The rapid growth of technology has drastically changed how we live our lives. Cell phones have taken the place of many home phones, CD’s replaced cassettes and records, DVD’s substituted for VHS’s, and the list goes on and on. With technological advancements many things we have grown accustomed to using have been replaced with items that make our daily activities more efficient and quite frankly, more convenient. This especially holds true for those in the world of litigation.

Before the days of PowerPoint and Trial Director, a trial board was the ‘tool of the trade’ for attorneys. Years ago, attorneys would be lugging twenty, thirty, forty, or even hundreds of boards into the courtroom with them to present their evidence and support their arguments. As most would agree, transporting that many boards is not very practical and definitely inconvenient. Programs such as Trial Director have made presenting information more efficient, allowing attorneys and trial consultants to bring up exhibits on demand.

While the ‘on demand’ convenience factor may have some convinced that trial boards are a thing of the past, they need to think again. Trial boards play an important role in engaging the judge and jurors in support of their argument. The vast majority of jurors are visual learners and placing a trial board in front of them displaying a key piece of evidence will leave a vivid and lasting impression. The replacement of trial boards with these platforms has subsequently made trial boards the one thing that will stand out the most in a courtroom.

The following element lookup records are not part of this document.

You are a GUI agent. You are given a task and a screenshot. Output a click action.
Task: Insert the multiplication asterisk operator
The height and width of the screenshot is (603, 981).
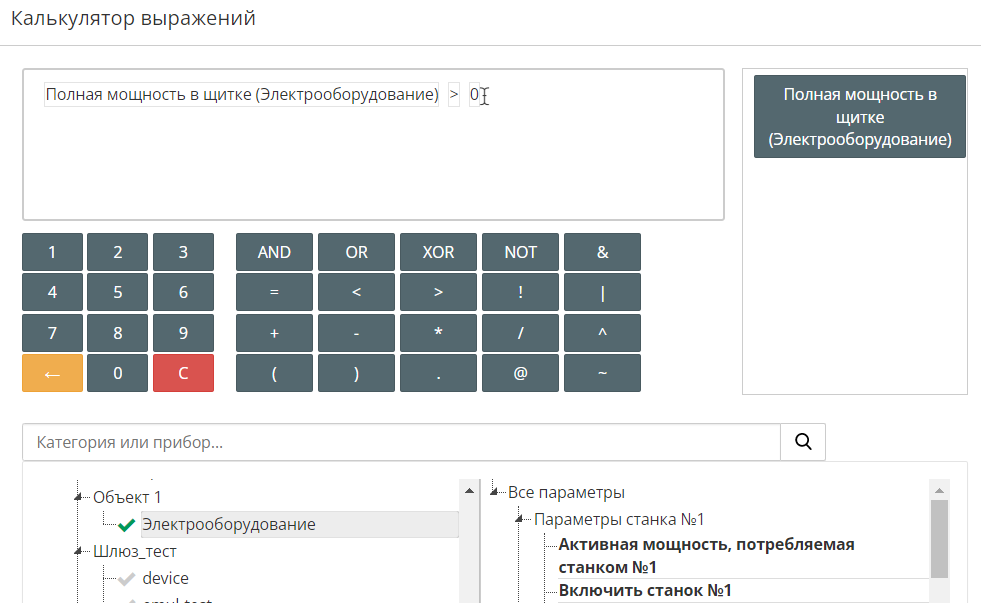point(438,333)
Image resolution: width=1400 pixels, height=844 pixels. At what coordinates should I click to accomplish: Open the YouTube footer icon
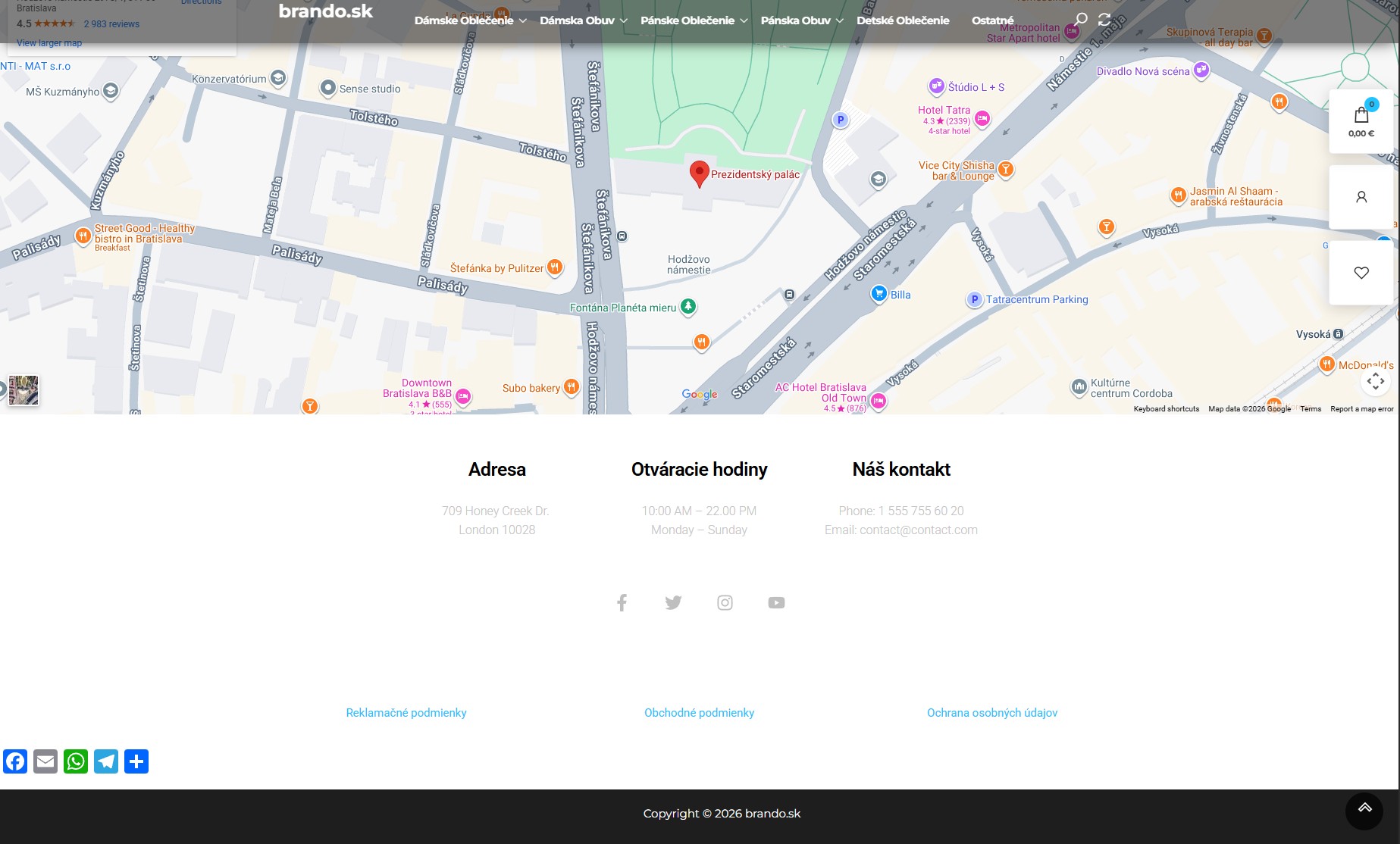tap(776, 602)
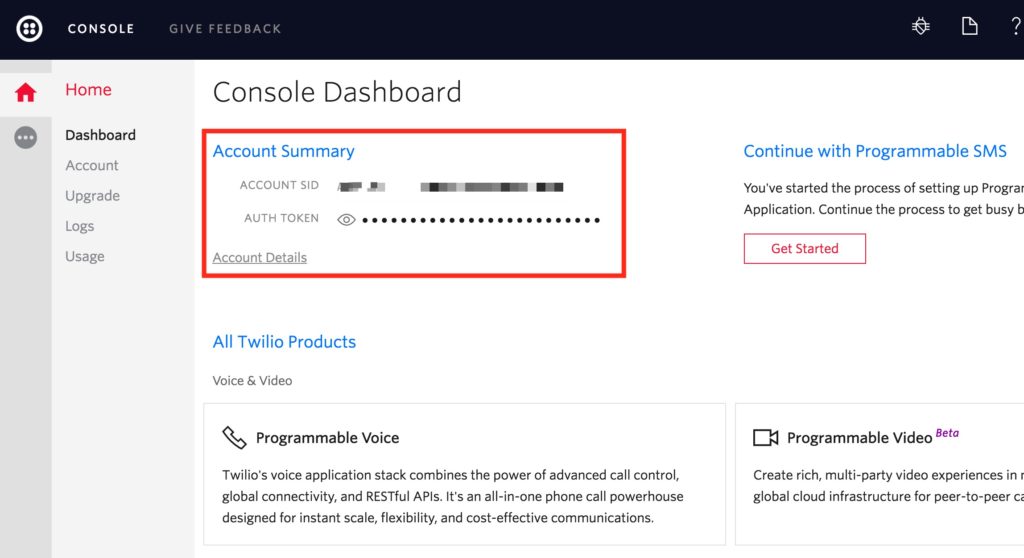Select Dashboard in the sidebar
This screenshot has width=1024, height=558.
(100, 135)
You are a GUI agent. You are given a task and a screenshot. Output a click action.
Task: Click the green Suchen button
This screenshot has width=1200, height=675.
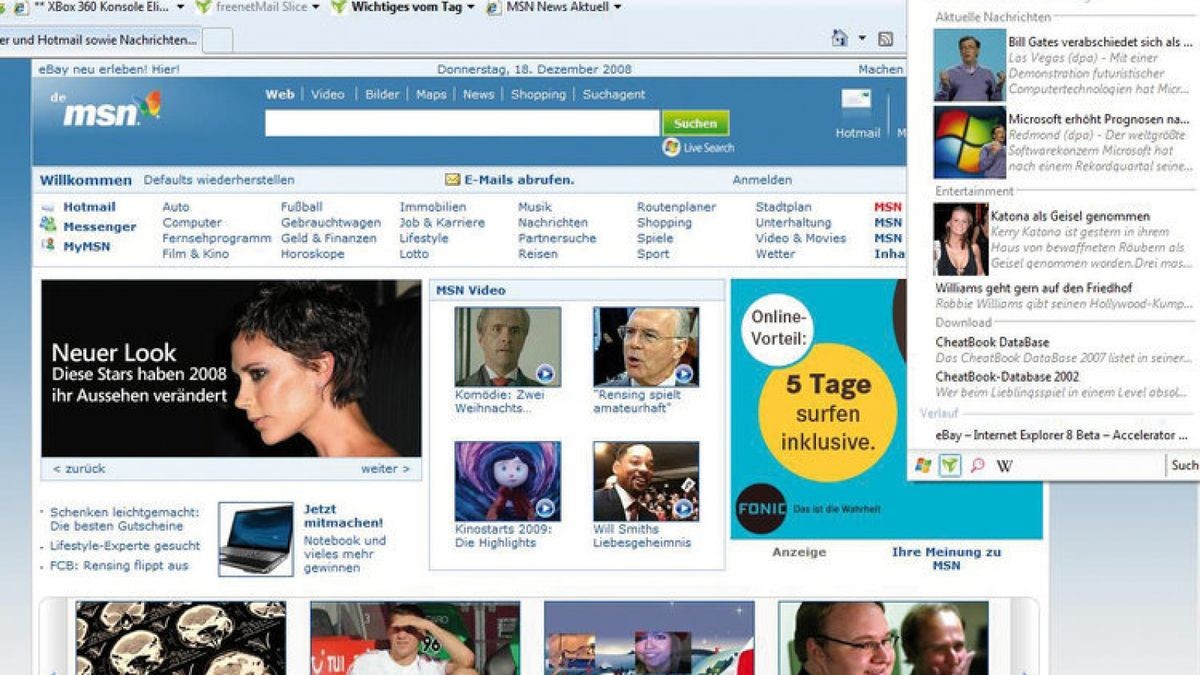[x=696, y=123]
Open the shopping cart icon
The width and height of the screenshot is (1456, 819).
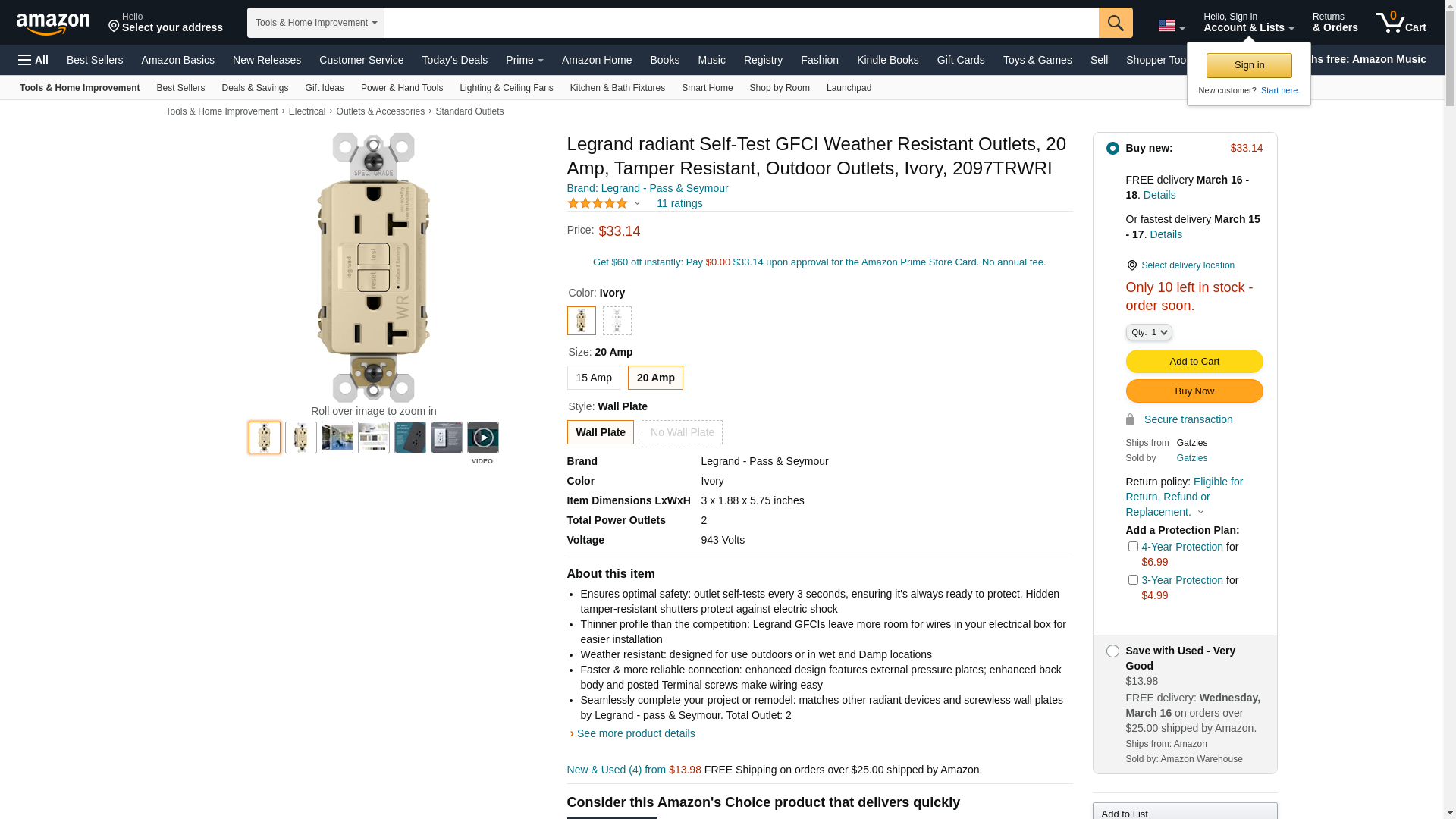point(1400,23)
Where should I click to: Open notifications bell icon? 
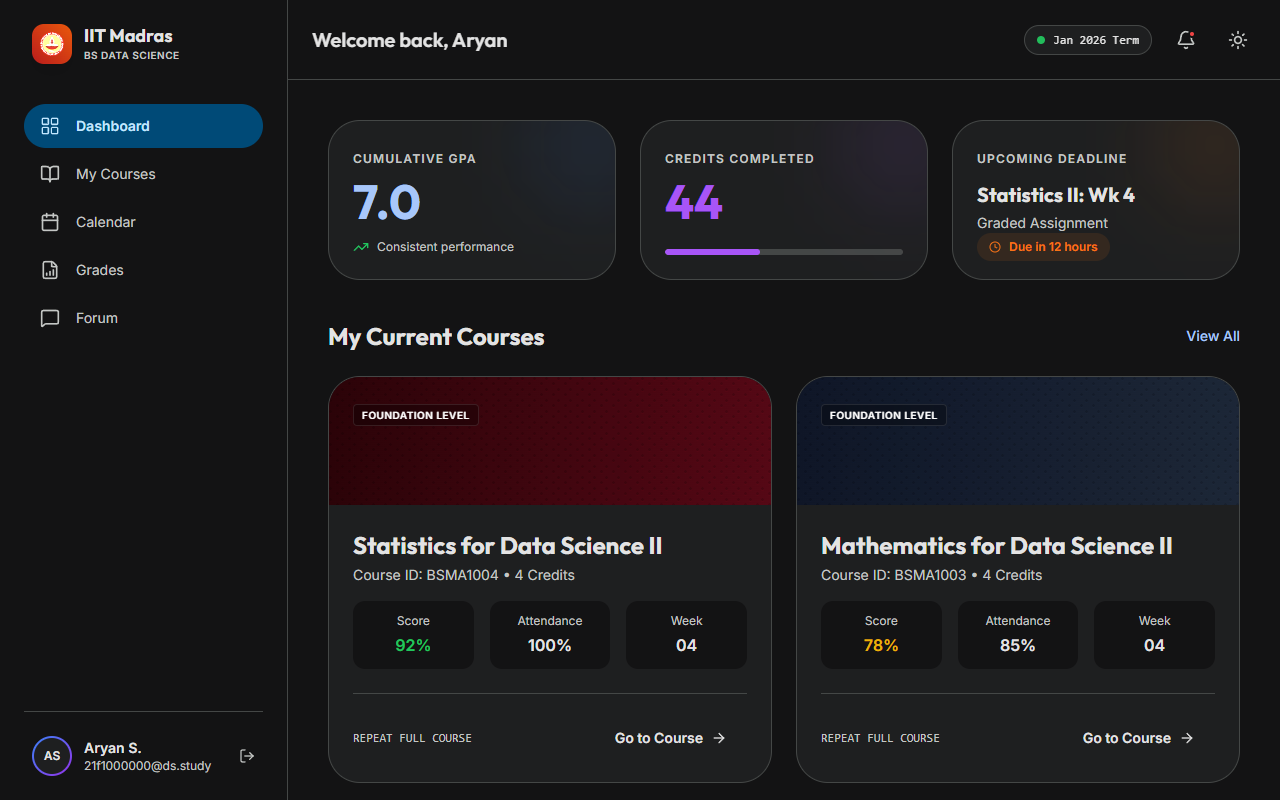click(1186, 40)
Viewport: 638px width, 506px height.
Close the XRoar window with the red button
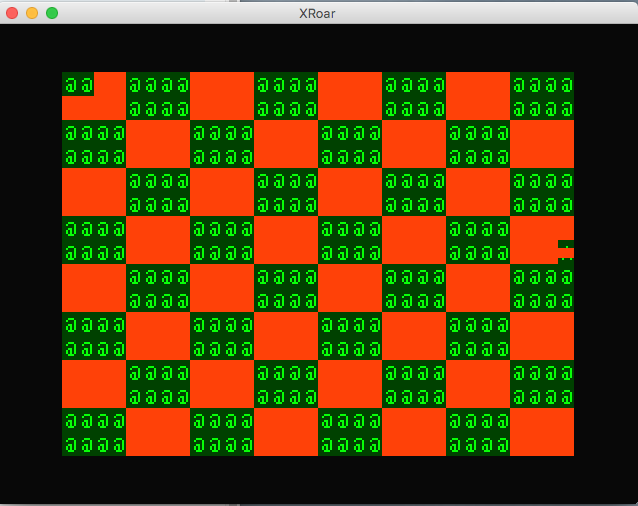(x=12, y=13)
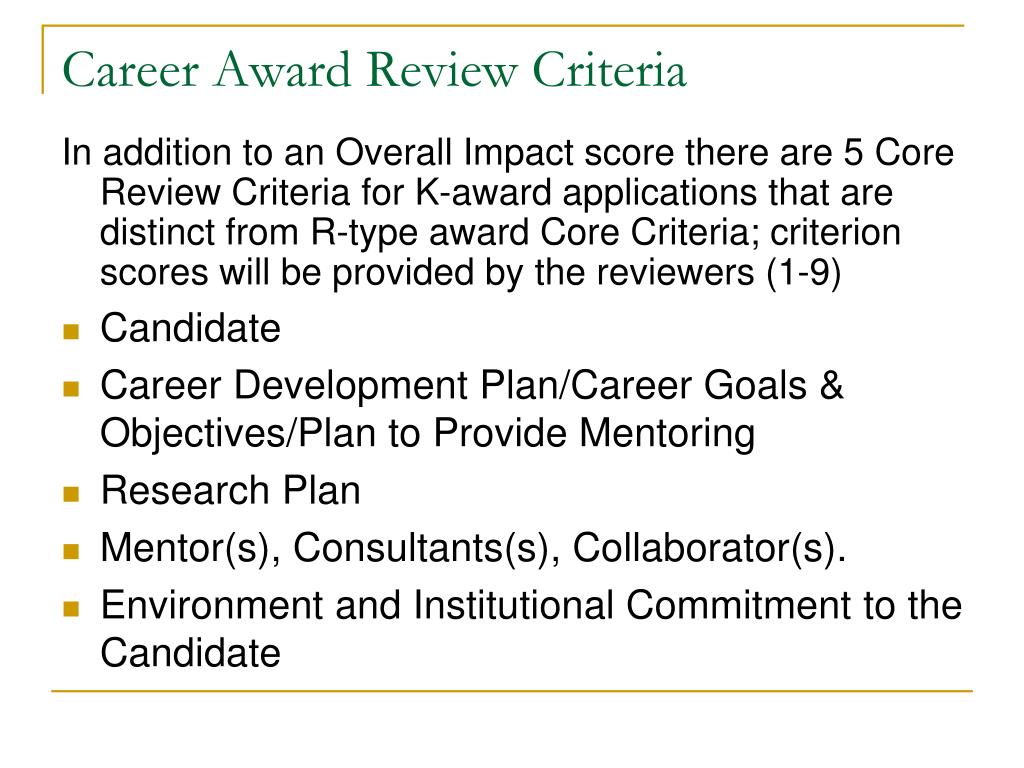The width and height of the screenshot is (1024, 768).
Task: Click the Mentor(s), Consultants(s), Collaborator(s) line
Action: 473,548
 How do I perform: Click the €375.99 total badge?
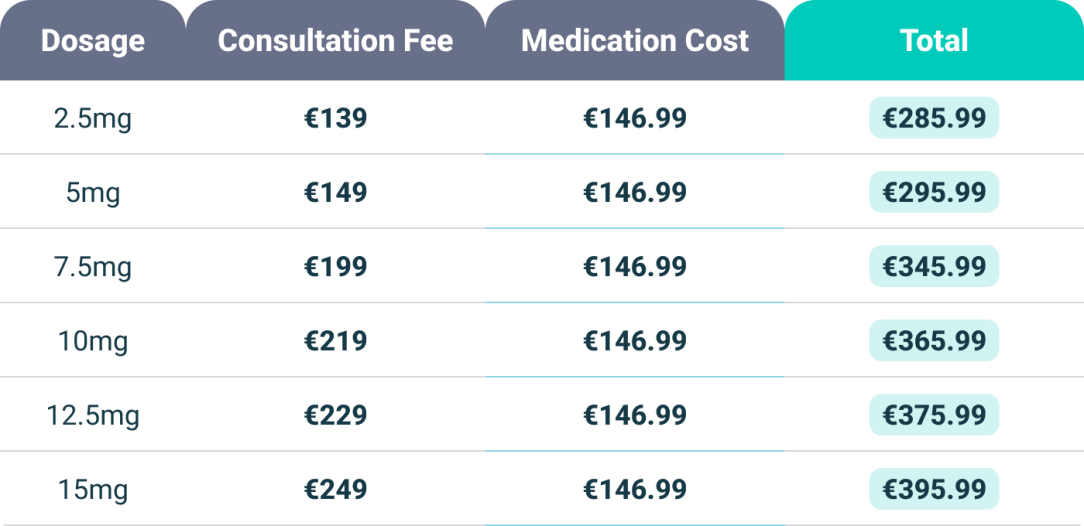[934, 415]
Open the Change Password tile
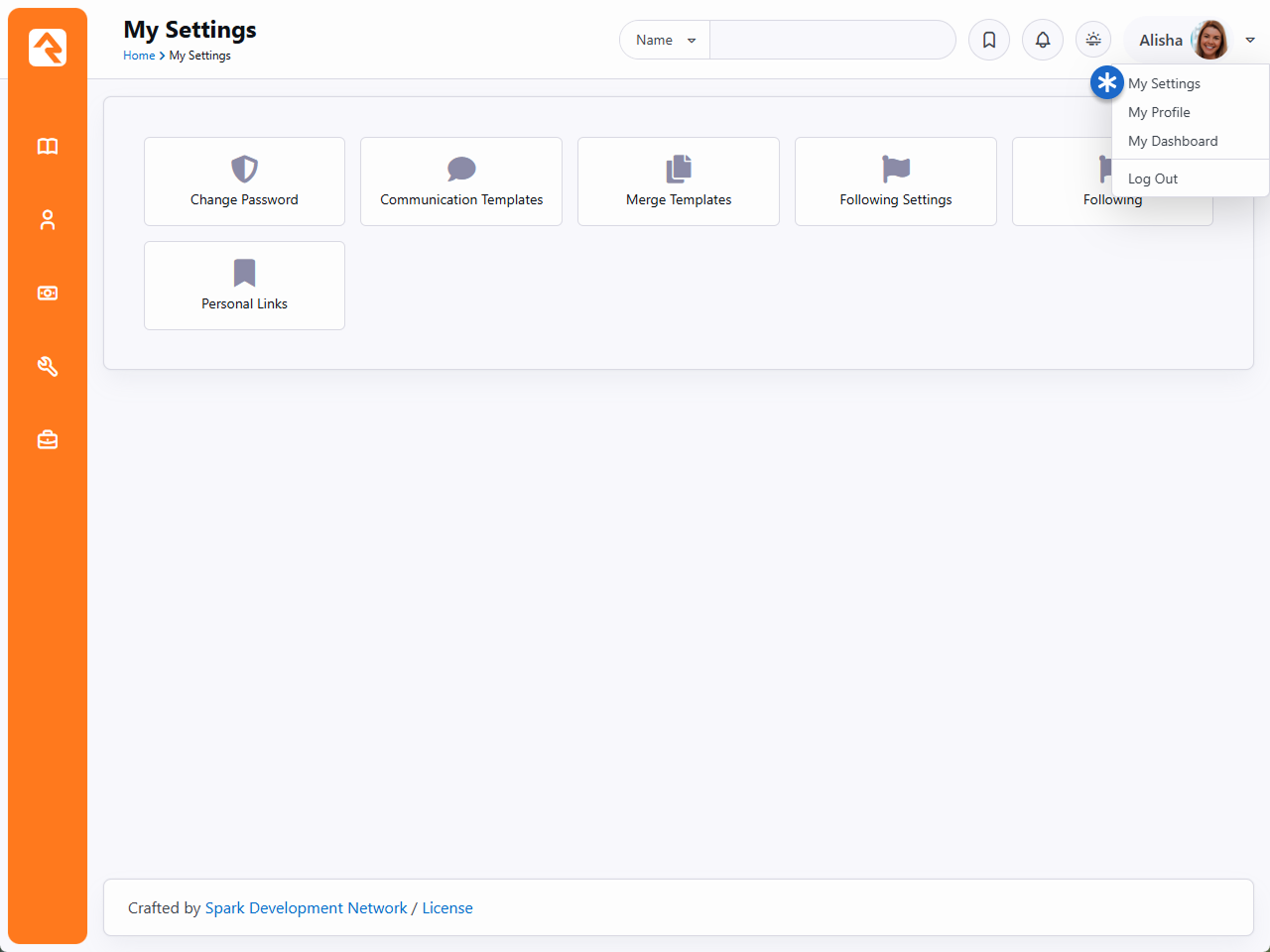This screenshot has height=952, width=1270. point(244,181)
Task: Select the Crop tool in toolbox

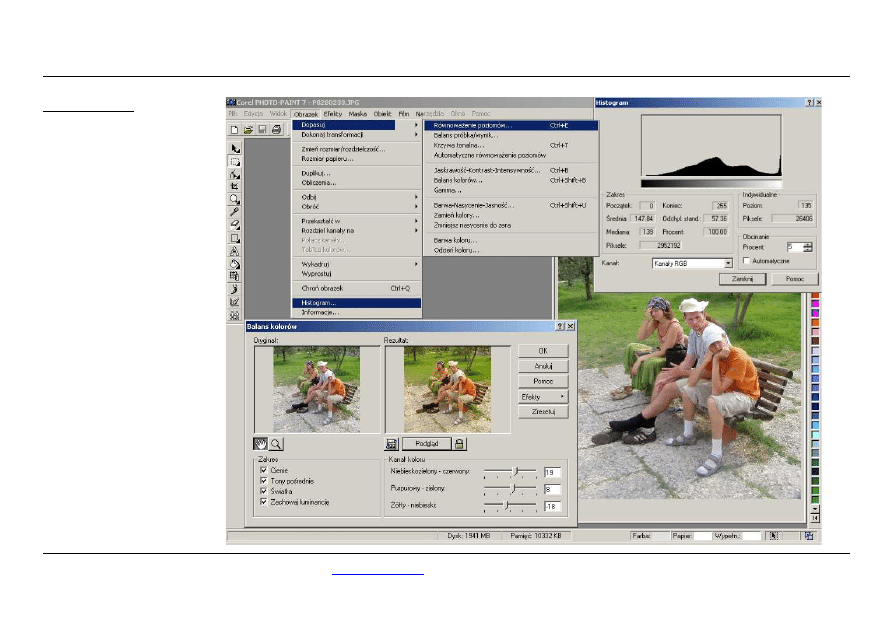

“Trial boards are very effective – you can leave them up for longer stretches without distracting jurors like technology sometimes does,” says trial attorney Elizabeth Midgley, Esq. “Plus, they can be more interactive than something that requires a screen. I’ve been known to stick Post-Its on trial boards, draw on them, flip them side to side for effect – all things you can’t do with something tethered to a screen or monitor.” Trial boards aren’t a thing of the past – they are still a great way to use visual props, and have uses that technology just can’t match.

Next time you are preparing to go to trial, do not rule out the trial board as a contender in the arsenal of evidentiary support. The purpose of any exhibit is to effectively communicate information that is pertinent and vital to the case. A mixture of digital and physical demonstratives may be the perfect recipe for a victory.